La vejez, al apagar los instintos y pasiones que perturban nuestra vida, da a esos hombres una serenidad de semidioses, prolongando su vista al través de las tinieblas y prejuicios que nos rodean.
Una vejez tranquila, con el pensamiento sano, es, como diría un poeta antiguo, «el mejor de los dones de los dioses». Del ángel y la bestia que, según Pascal, llevamos todos dentro de nosotros, el ángel queda en pie, bondadoso, tolerante, lleno de dulce misericordia para los hombres y las cosas, y la bestia, apasionada y rugiente de apetitos, cae a los pies, como envoltura rasgada y flácida.
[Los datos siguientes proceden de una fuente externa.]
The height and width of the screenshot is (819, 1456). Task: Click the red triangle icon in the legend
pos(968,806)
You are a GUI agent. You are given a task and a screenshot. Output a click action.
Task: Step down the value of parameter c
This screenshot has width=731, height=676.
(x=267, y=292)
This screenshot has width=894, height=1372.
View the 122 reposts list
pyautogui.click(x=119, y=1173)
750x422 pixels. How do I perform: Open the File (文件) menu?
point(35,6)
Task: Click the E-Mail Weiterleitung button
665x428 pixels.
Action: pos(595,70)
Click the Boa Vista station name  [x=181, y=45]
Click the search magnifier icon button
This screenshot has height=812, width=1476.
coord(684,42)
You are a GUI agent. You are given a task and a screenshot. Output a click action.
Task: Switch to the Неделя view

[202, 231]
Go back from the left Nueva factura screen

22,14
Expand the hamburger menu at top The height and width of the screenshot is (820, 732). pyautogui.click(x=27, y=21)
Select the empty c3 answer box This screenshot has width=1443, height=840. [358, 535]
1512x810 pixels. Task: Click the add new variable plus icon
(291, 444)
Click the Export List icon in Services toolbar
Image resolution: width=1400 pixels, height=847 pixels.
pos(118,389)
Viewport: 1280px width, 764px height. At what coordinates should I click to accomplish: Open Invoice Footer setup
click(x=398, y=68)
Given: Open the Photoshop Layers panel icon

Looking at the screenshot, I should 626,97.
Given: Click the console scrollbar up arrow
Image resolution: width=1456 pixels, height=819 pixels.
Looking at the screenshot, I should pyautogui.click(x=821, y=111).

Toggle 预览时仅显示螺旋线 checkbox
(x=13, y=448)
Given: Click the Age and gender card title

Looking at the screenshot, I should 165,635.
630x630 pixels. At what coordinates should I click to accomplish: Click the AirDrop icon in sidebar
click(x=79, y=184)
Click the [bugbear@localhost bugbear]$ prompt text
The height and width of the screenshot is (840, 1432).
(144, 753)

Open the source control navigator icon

Pasamos media vida enloquecidos por el genio de la especie; esclavos del instinto de reproducción, que nos perturba y nos hace cometer toda clase de actos indignos o de heroicidad oscuras y disparatadas; creyendo qué la existencia no es más que esto, sordos y ciegos para otros deberes.
La vejez, libertada de tan grosera servidumbre, sonríe misericordiosa.
Un obispo de otros siglos mostraba inmensa tolerancia ante pecados y crímenes.
Cuando sus familias se escandalizaban de esta bondad, el anciano les respondía, con rudeza castellana, llevándose un dedo a la frente:
—¿Qué queréis?... Dios os ha hecho a semejanza de una casa; y cuando no hay paz en el piso bajo, es natural que arriba anden todos como locos.